To investigate whether the complementation of Xp54 and RCK/p54 extends to BMV RNA translation, we tested whether these proteins could complement the defect in BMV RNA2 translation observed in the dhh1Δ strain. For this purpose, WT and dhh1Δ cells were transformed with plasmid pB2NR3, harboring BMV RNA2 (5) plus a vector expressing either RCK/p54, Xp54, Dhh1p, or the corresponding empty vector. Yeast growth and Northern- and Western-blot analysis to detect BMV RNA2 and 2a protein were performed as before (10, 15, 18). Expression of Xp54 and RCK/p54 was corroborated with Xp54- and RCK/p54-specific antibodies (16) (Medical and Biological Laboratories, Japan).
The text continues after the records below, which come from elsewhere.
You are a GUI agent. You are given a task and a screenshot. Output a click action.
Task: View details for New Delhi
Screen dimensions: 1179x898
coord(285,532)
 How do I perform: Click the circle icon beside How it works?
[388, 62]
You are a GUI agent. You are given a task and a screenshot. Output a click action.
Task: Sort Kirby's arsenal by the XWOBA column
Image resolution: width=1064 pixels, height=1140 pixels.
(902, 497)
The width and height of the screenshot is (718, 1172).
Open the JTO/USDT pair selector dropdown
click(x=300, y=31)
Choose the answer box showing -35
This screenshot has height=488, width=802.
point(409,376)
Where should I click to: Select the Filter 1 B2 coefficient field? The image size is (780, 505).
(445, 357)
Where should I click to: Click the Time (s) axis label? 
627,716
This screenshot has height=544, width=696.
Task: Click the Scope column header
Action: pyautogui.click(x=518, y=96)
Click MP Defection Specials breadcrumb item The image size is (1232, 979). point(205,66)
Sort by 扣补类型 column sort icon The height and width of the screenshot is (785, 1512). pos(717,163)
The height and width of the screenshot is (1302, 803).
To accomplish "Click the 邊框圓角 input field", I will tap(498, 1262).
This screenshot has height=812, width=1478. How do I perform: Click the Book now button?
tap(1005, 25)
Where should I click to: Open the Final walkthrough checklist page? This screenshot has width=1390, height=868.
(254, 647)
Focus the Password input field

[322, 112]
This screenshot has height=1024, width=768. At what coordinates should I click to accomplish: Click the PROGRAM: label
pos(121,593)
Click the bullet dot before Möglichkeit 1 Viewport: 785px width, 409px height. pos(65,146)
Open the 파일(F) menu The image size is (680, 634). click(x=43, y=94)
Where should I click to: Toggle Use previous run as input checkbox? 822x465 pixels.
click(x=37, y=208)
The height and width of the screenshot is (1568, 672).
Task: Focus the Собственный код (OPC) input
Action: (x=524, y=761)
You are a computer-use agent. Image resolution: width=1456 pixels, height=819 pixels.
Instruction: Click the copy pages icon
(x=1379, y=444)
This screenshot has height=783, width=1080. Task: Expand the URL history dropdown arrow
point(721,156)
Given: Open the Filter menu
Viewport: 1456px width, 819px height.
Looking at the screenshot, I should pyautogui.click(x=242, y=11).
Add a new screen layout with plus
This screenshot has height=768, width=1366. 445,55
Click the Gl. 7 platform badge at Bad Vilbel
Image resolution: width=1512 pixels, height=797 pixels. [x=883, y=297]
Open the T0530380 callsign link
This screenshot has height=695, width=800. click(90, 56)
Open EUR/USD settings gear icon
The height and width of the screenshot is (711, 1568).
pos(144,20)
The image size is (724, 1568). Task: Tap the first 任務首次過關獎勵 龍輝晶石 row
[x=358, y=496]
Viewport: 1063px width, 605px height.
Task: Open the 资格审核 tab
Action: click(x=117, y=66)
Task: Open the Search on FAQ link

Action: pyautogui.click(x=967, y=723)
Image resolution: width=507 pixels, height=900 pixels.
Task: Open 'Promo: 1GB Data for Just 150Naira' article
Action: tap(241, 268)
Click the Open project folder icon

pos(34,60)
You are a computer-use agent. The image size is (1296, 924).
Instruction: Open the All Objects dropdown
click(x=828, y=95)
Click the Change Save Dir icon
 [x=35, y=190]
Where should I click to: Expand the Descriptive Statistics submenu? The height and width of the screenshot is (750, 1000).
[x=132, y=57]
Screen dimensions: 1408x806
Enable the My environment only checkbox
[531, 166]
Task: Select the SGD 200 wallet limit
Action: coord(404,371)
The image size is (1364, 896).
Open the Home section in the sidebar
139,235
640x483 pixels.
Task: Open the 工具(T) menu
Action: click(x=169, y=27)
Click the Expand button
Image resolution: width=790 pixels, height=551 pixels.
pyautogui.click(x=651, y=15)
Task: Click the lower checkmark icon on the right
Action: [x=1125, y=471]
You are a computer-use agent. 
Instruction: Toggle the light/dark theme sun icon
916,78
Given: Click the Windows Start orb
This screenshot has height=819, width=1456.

As expected, in the dhh1Δ strain, we observed a strong inhibition of RNA2 translation, and the expression of the yeast DHH1 gene fully complemented the defect (Fig. 2A). Interestingly, when the RCK/p54 and Xp54 helicases were expressed, the levels of 2a protein increased two- and threefold, respectively. Since the levels of RNA2 were similar, this suggests a functional complementation at the level of translation. We made parallel experiments with the human Lsm1p protein. Similarly to the TS test, there was no complementation (data not shown).

FIG. 2.

FIG. 2.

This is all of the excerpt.